Your assignment
Reproduce the records precisely. Every line should be included.

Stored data
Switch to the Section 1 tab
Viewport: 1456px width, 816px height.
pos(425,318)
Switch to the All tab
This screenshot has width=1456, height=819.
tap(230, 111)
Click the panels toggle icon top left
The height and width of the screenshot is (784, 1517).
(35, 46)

Answer space
Switch to the Section 1 tab
Viewport: 1456px width, 816px height.
pos(425,318)
Switch to the All tab
This screenshot has width=1456, height=819.
tap(230, 111)
Click the panels toggle icon top left
The height and width of the screenshot is (784, 1517).
(35, 46)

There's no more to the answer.